TLDR: This research paper introduces a new method for validating data using SHACL constraints in conjunction with OWL ontologies. It addresses the semantic conflict between OWL’s open-world assumption and SHACL’s closed-world assumption by defining an “austere canonical model” and developing a rewriting technique. This technique transforms ontology rules and SHACL constraints into a new set of SHACL constraints, allowing validation against the original data using standard SHACL validators. The paper also analyzes the computational complexity, showing it’s efficient for large datasets.
Data on the web is often managed using standards like RDF, which describes information in a graph-like structure. Two crucial standards from the W3C for handling this data are the Web Ontology Language (OWL) and the Shape Constraint Language (SHACL). While both are powerful, they operate under fundamentally different assumptions, creating a significant challenge when used together.
OWL is designed for inferring new facts from incomplete data. Imagine you have a database of pets, and you know “all pet birds are pets.” If your data only says “Linda has a pet bird,” OWL can infer that “Linda has a pet.” This is called the open-world assumption (OWA) – it assumes that what’s not explicitly stated might still be true. On the other hand, SHACL is used to define and validate constraints on data. For example, a SHACL constraint might say “every pet owner must have at least one pet.” SHACL operates under the closed-world assumption (CWA), meaning it assumes the data it’s given is complete, and it validates constraints based only on what’s explicitly present.
The natural question arises: how do you validate SHACL constraints when an OWL ontology might imply additional facts that aren’t directly in your data? This semantic gap is a major hurdle. For instance, if your data says “Linda has a pet bird” and your OWL ontology says “all pet birds are pets,” you’d want SHACL to validate a constraint like “Linda has a pet” even if “Linda has a pet” isn’t explicitly written down. This is precisely the problem that Anouk Oudshoorn, Magdalena Ortiz, and Mantas Å imkus from TU Wien, Austria, address in their research paper, “SHACL Validation in the Presence of Ontologies: Semantics and Rewriting Techniques.”
A New Approach to Validation
The researchers propose a novel semantics for SHACL validation in the presence of ontologies, based on what they call “core universal models.” Think of a universal model as a comprehensive version of your data, where all facts implied by the OWL ontology have been made explicit. However, simply adding all possible implied facts can lead to issues, especially with SHACL’s negation features. The paper introduces the “austere canonical model,” a special kind of universal model that is “minimal” – it avoids introducing any redundant structures or unnecessary facts. This minimality is crucial for ensuring that SHACL’s closed-world assumptions work intuitively with OWL’s open-world inferences.

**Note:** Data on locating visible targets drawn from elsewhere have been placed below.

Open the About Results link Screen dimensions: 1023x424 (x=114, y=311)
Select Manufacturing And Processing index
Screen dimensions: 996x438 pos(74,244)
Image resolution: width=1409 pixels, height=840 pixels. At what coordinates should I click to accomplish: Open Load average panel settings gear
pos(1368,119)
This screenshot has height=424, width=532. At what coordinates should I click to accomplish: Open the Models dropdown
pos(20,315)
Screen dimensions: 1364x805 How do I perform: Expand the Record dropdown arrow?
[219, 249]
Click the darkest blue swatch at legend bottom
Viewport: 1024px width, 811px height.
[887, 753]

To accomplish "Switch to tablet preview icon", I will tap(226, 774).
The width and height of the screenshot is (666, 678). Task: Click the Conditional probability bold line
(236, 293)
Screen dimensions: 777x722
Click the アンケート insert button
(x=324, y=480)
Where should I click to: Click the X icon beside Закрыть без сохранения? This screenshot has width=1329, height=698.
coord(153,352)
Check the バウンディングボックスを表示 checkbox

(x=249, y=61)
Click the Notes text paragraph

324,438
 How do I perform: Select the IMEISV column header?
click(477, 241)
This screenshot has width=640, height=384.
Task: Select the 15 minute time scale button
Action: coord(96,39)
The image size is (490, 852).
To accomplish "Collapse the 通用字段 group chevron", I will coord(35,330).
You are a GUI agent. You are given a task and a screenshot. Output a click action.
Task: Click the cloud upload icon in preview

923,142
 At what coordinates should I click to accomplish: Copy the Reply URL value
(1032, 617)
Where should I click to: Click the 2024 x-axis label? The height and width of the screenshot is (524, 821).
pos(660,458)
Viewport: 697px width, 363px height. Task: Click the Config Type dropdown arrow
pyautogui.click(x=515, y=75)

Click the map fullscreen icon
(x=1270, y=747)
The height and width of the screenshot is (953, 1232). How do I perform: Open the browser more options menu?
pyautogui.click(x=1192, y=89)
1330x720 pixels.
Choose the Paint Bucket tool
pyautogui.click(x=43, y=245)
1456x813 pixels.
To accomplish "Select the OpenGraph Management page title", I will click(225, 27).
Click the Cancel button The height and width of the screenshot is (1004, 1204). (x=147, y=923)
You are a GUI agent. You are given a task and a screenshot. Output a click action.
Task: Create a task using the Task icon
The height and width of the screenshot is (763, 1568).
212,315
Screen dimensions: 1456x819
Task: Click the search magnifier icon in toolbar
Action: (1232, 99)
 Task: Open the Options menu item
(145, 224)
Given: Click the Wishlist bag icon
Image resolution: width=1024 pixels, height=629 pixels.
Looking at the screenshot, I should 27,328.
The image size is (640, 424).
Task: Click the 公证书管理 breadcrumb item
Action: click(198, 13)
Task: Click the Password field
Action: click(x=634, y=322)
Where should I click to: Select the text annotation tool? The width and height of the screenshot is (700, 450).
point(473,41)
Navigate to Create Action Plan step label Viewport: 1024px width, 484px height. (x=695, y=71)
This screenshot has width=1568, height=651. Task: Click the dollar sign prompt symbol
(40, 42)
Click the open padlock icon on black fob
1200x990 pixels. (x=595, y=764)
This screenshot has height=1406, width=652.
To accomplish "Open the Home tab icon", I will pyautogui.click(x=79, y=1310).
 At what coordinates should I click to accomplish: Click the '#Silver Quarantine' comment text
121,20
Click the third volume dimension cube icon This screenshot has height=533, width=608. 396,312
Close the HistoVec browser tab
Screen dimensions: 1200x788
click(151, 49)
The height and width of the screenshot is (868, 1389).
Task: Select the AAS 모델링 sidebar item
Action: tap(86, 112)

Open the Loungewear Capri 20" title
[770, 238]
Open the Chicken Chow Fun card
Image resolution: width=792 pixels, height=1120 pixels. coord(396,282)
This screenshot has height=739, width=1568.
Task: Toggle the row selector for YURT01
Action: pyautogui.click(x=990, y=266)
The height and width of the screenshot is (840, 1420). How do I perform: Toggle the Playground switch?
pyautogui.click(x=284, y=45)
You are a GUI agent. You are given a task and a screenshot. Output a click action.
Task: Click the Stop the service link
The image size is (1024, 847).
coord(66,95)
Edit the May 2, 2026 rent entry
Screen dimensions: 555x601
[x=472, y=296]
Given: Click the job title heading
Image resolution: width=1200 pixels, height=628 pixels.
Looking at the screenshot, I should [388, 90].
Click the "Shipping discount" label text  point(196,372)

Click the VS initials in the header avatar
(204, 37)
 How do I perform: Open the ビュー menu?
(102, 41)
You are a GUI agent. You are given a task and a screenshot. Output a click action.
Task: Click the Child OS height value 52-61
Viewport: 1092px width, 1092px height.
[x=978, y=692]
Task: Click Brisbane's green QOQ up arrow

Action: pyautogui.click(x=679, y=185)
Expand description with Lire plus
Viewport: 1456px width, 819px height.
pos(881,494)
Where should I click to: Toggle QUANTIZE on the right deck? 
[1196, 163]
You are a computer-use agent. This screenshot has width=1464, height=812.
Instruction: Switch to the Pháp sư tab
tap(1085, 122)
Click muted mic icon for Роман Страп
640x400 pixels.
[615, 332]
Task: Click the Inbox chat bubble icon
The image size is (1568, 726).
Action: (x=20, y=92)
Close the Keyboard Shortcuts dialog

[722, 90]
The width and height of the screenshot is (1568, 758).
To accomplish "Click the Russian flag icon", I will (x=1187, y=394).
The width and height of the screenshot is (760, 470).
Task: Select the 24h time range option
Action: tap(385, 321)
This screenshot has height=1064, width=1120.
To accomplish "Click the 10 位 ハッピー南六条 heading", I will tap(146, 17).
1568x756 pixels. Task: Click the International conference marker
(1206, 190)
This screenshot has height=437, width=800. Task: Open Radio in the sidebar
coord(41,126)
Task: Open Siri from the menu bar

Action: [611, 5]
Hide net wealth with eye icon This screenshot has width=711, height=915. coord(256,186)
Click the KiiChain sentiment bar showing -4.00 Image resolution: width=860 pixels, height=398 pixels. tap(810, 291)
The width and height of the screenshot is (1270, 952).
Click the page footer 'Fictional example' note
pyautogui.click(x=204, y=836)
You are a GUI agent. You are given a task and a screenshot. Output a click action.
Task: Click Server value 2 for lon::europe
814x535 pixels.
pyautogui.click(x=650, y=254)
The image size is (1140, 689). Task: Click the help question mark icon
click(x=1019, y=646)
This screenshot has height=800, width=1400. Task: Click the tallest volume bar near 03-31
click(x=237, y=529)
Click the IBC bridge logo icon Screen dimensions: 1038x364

To make this practical, the paper develops a “rewriting technique.” Instead of actually constructing this potentially infinite austere canonical model, the technique transforms the original SHACL constraints and the OWL ontology rules into a new set of SHACL constraints. These new constraints can then be validated directly against the original (or a slightly enriched) data graph. This is a significant breakthrough because it allows developers to reuse existing, standard SHACL validators, avoiding the need for specialized tools that can handle the complex interplay between OWL and SHACL.
Also Read:
- A New Approach to Learning Logical Rules with Minimum Message Length
- Boosting Efficiency in Learning Logic Programs
Handling Complex Constraints and Practicality
The research extends its rewriting technique to “stratified SHACL,” a fragment of recursive SHACL that allows for negation and recursion in a controlled manner. This ensures that the approach can handle more sophisticated validation scenarios. The core idea is to process constraints in “strata” or layers, ensuring that negative conditions are evaluated based on what’s already known from earlier layers.
The paper also delves into the computational complexity of this combined validation. While reasoning with ontologies alone can be computationally intensive, the researchers show that SHACL validation in the presence of Horn-ALCHIQ TBoxes (a rich type of OWL ontology) is “ExpTime-complete” in combined complexity (considering the size of the ontology, data, and constraints) but remains “PTime-complete” in data complexity (when the ontology and constraints are fixed, and only the data size varies). This means that for practical applications where the ontology and constraints are stable, the validation process remains efficient, scaling well with the size of the data.
In essence, this research provides a robust theoretical foundation and practical techniques for combining the strengths of OWL for knowledge representation and SHACL for data validation. By bridging their semantic gap through innovative modeling and rewriting, it paves the way for more powerful and reliable data management on the web.